La fraternité, principe constitutionnel

Le 6 juillet dernier, le Conseil Constitutionnel a décidé de reconnaître la valeur constitutionnelle du principe de fraternité et aboli, en son nom, le délit de solidarité.

Le Conseil rappelle que la devise républicaine, « liberté, égalité, fraternité », est mentionnée dans l’article 2 de la Constitution. « Il découle de ce principe, écrit-il, la liberté d’aider autrui, dans un but humanitaire, sans considération de la régularité de son séjour sur le territoire national. »

D’innombrables lois ont été votées pour appliquer le principe d’égalité entre les citoyens et celui de liberté dont ils doivent jouir. Le principe de fraternité n’a jamais été l’objet d’une telle sollicitude.

Réfugiés hébergés par l’agriculteur Cédric Herrou

Le Conseil Constitutionnel abroge un article de la loi CESEDA, Code de l’entrée et du séjour des étrangers et du droit d’asile : « en application du premier alinéa de l’article L. 622-1 de ce code, le fait d’aider directement ou indirectement un étranger à entrer, circuler ou séjourner irrégulièrement en France est un délit puni de cinq ans d’emprisonnement et de 30 000 euros d’amende. Toutefois, son article L. 622-4 prévoit plusieurs cas d’exemption pénale en faveur des personnes mises en cause sur le fondement de ce délit. Le 3ième paragraphe de ce même article accorde quant à lui une immunité pénale à toute personne physique ou morale ayant apporté une telle aide à un étranger lorsque cet acte « n’a donné lieu à aucune contrepartie directe ou indirecte et consistait à fournir des conseils juridiques ou des prestations de restauration, d’hébergement ou de soins médicaux destinées à assurer des conditions de vie dignes et décentes à l’étranger, ou bien toute autre aide visant à préserver la dignité ou l’intégrité physique de celui-ci ».

« Il était reproché à ces dispositions de méconnaître le principe de fraternité, faute que les exemptions pénales qu’elles prévoient s’appliquent à l’entrée et à la circulation d’un étranger en situation irrégulière sur le territoire français et faute de prévoir une immunité en cas d’aide au séjour irrégulier pour tout acte purement humanitaire n’ayant donné lieu à aucune contrepartie directe ou indirecte. »

En gare de Nice

Dans la vallée de la Roya (Alpes Maritimes), des militants avaient été condamnés par les tribunaux pour avoir aidé à l’entrée illégale d’immigrés venus d’Italie, puisque les exemptions ne concernaient que l’aide humanitaire à leur séjour. Par ailleurs, leurs motivations étaient parfois mises en cause : Cédric Herro et Pierre-Alain Mannoni avaient ainsi été condamnés parce que leur action avait une contrepartie : leur militantisme lui-même. Selon les magistrats de la Cour d’Appel, les deux accusés n’avaient pas agi par simple envie de porter secours mais par esprit de rébellion. Leurs actes « s’inscrivent dans une démarche militante visant à faire échec à la politique migratoire menée par l’Etat », lisait-on dans leur décision.
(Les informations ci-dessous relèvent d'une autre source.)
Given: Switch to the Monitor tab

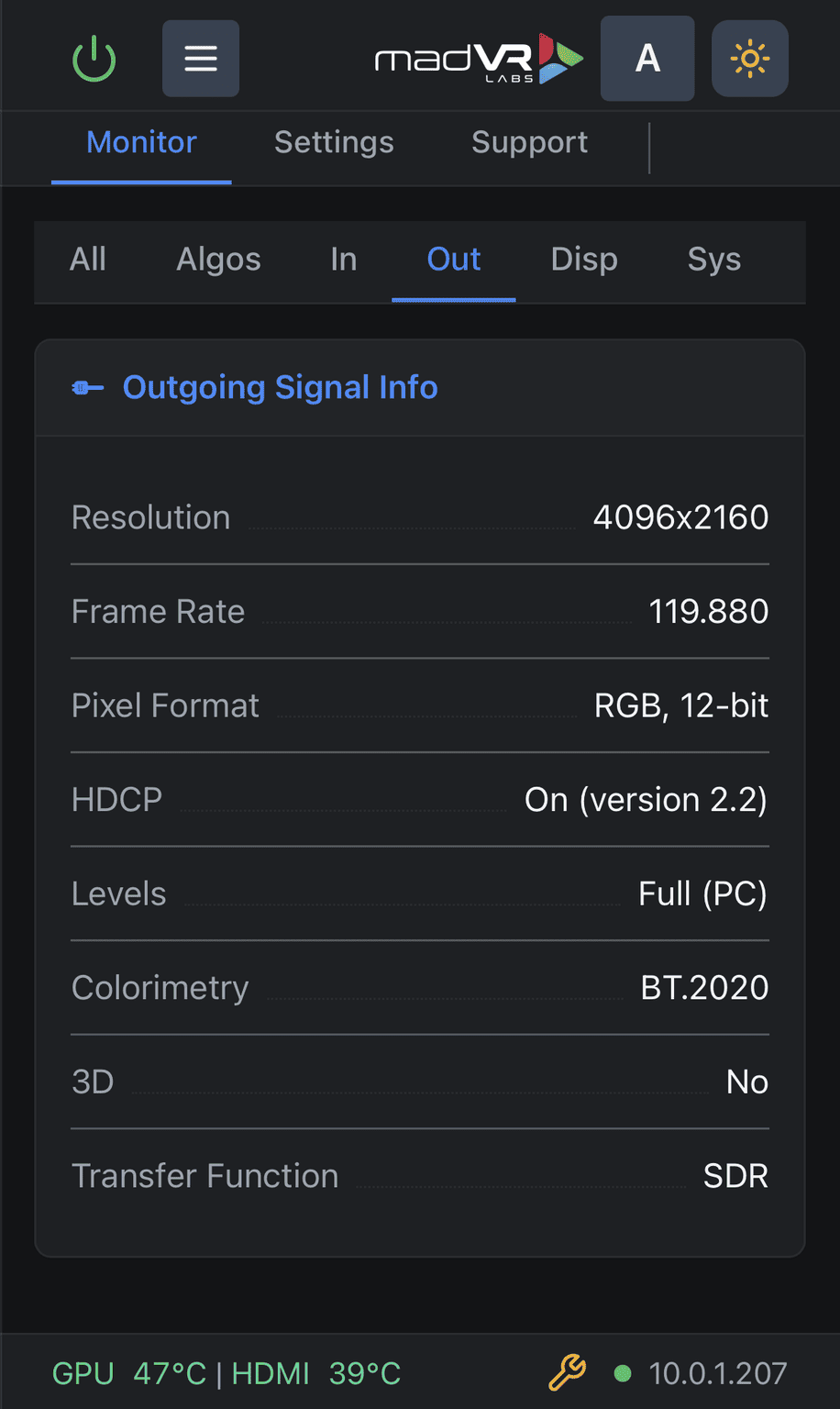Looking at the screenshot, I should pos(141,142).
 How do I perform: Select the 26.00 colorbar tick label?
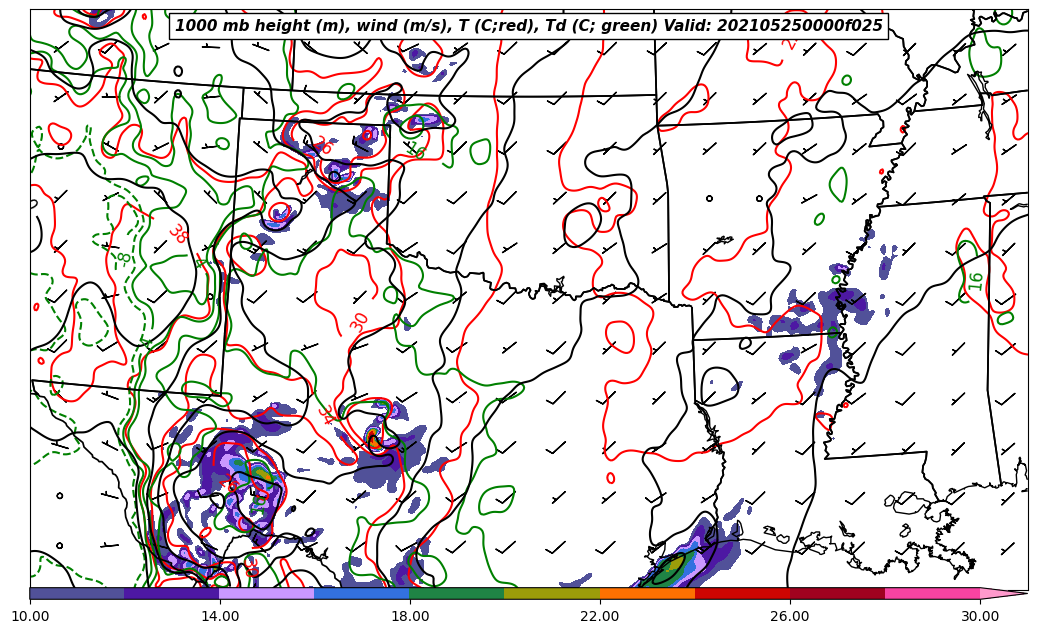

Le gouvernement a jusqu’à la fin de l’année pour amender des articles du CESEDA que le Conseil Constitutionnel juge contraire au principe de fraternité.

Au-delà de la bataille juridique autour du délit de solidarité, la reconnaissance du principe de fraternité comme devant inspirer notre législation constitue un grand pas en avant. Elle est particulièrement opportune à un moment où, en Europe et dans le monde, le vent souffle dans le sens de la crispation sur les frontières et le rejet de l’étranger.